### EXTRAIT DE PAGE
****************

Article extrait du Plein droit n° 17, avril 1992
« Immigrés sans toits ni droits »

Un an de loi Besson

La Direction de la construction a dressé un premier bilan de la mise en oeuvre de la loi Besson, un an après sa publication.

Ce premier bilan fait ressortir une forte mobilisation des partenaires locaux : conseils généraux, organismes HLM, services de l’Etat. Les autres partenaires — communes, bailleurs publics ou privés, collecteurs du 1% logement, caisses d’allocations familiales, travailleurs sociaux institutionnels, associations — ont été très inégalement associés selon les départements.

A ce jour, la plupart des plans départementaux ont été signés. Les actions les plus fréquentes concernent le développement d’une offre adaptée de logement dans le parc locatif public. Plus généralement, beaucoup de plans départementaux se présentent comme des catalogues d’actions, sans que le lien entr’elles soit établi. Dans un nombre important de plans, la phase de détermination des besoins locaux et de définition des populations cibles n’a été que très peu développée. Il s’agit pourtant de la phase déterminante préalable à l’élaboration des plans.

****************

### EXERCICES
(1) Résumez en deux phrases l'extrait sur la loi Besson.
(2) Recopiez le passage de l'extrait sur la loi Besson qui commence à « Ce premier bilan » et se termine à « selon les départements. ».
Le matériel qui suit n'est pas utilisé ici.

### MATÉRIEL SOURCE
****************

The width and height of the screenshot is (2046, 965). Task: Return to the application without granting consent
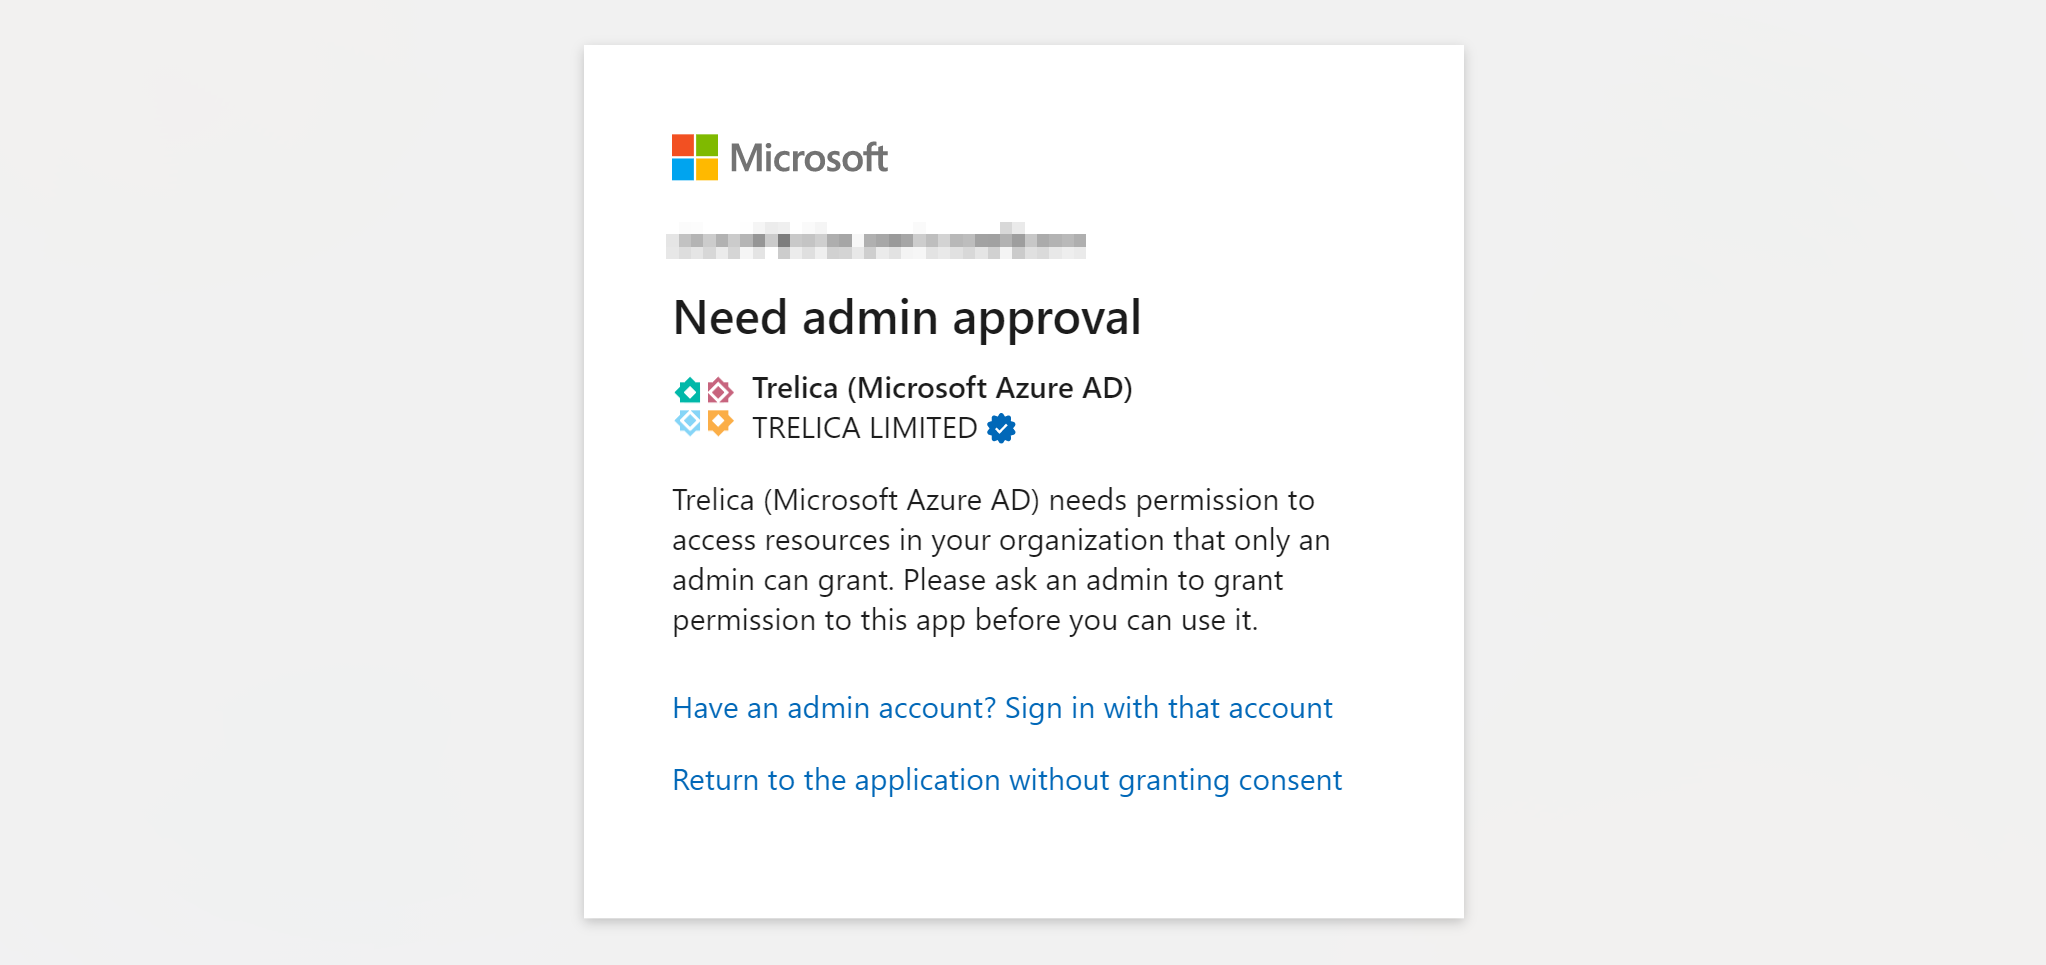tap(1007, 780)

****************

### RÉPONSES RÉDIGÉES
(1) Un an après la publication de la loi Besson, la Direction de la construction relève une forte mobilisation des conseils généraux, des organismes HLM et des services de l'État, alors que les autres partenaires ont été très inégalement associés selon les départements. La plupart des plans départementaux sont signés et leurs actions les plus fréquentes portent sur le développement d'une offre adaptée de logement dans le parc locatif public, mais beaucoup se présentent comme des catalogues d'actions sans lien établi entre elles, et la détermination des besoins locaux comme la définition des populations cibles y restent souvent très peu développées.

(2)
Ce premier bilan fait ressortir une forte mobilisation des partenaires locaux : conseils généraux, organismes HLM, services de l’Etat. Les autres partenaires — communes, bailleurs publics ou privés, collecteurs du 1% logement, caisses d’allocations familiales, travailleurs sociaux institutionnels, associations — ont été très inégalement associés selon les départements.